As you reproduce every line below, keep it exactly as written and leave out the images.
- - - - -
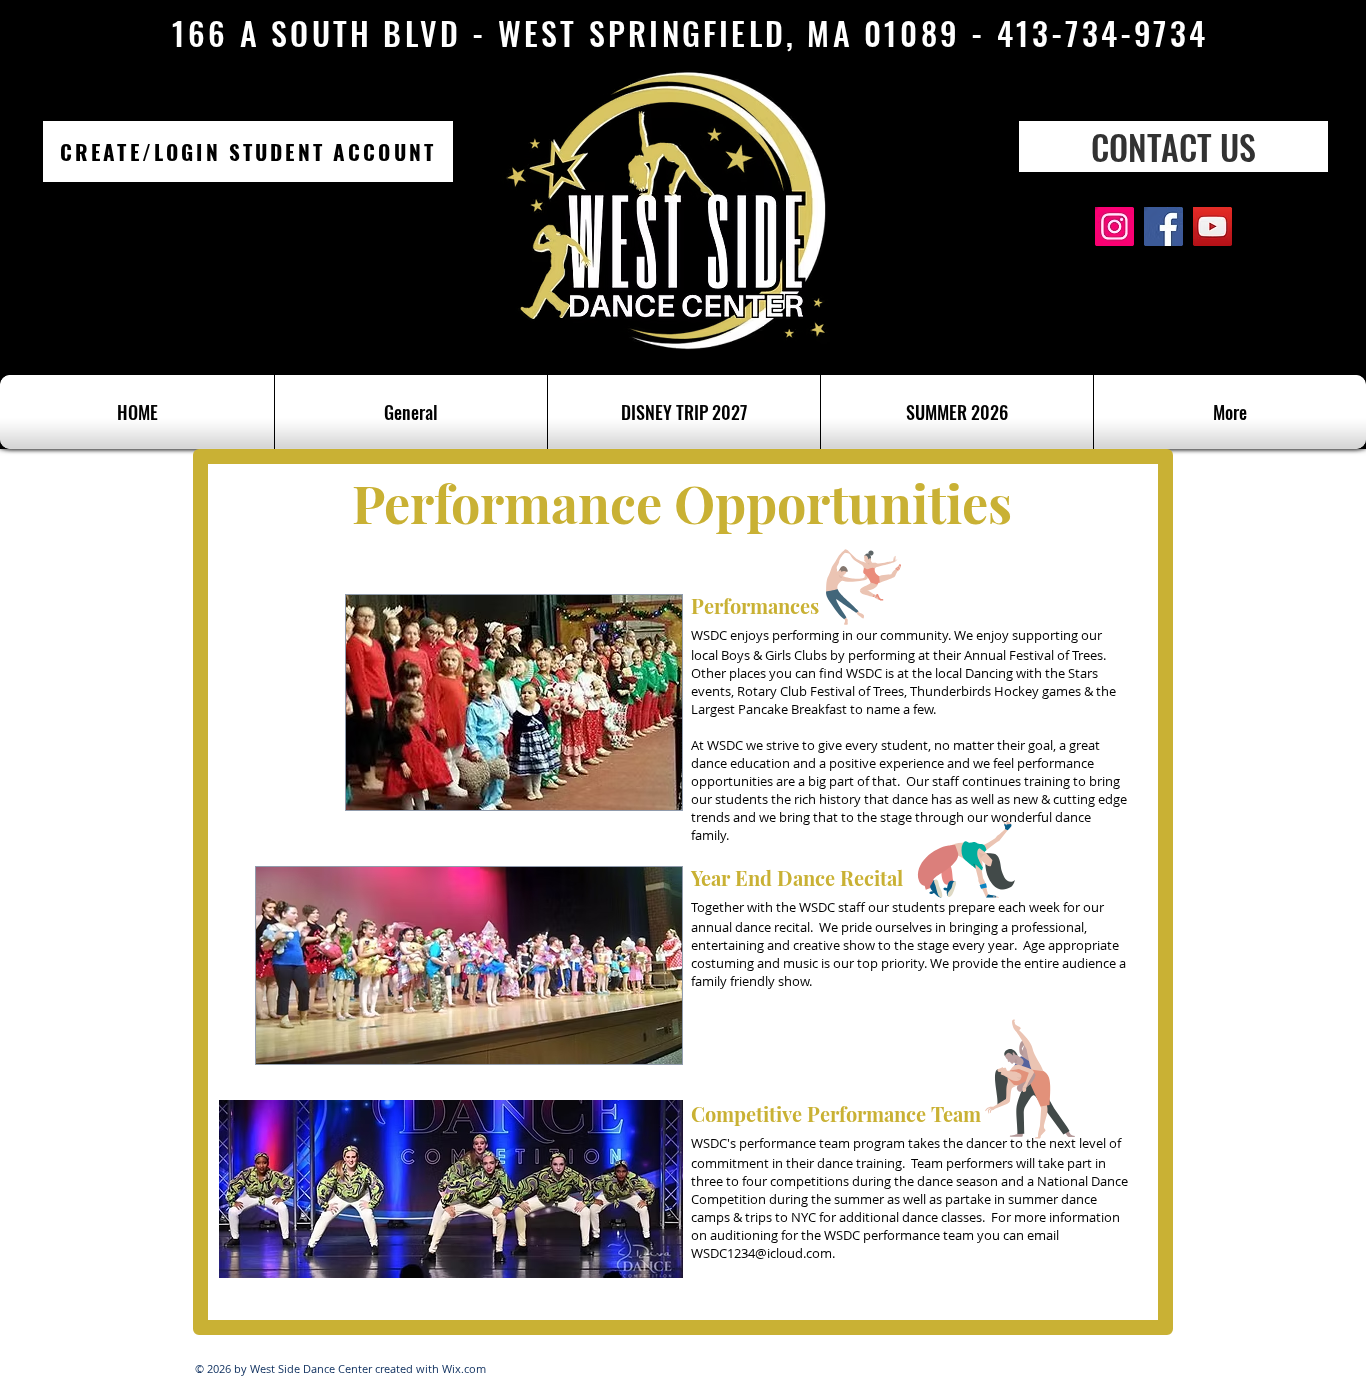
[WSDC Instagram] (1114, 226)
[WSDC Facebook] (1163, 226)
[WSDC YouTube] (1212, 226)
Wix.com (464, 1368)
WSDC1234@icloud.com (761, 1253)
- - - - -
→ **Answer**
[WSDC Instagram] (1114, 226)
[WSDC Facebook] (1163, 226)
[WSDC YouTube] (1212, 226)
Wix.com (464, 1368)
WSDC1234@icloud.com (761, 1253)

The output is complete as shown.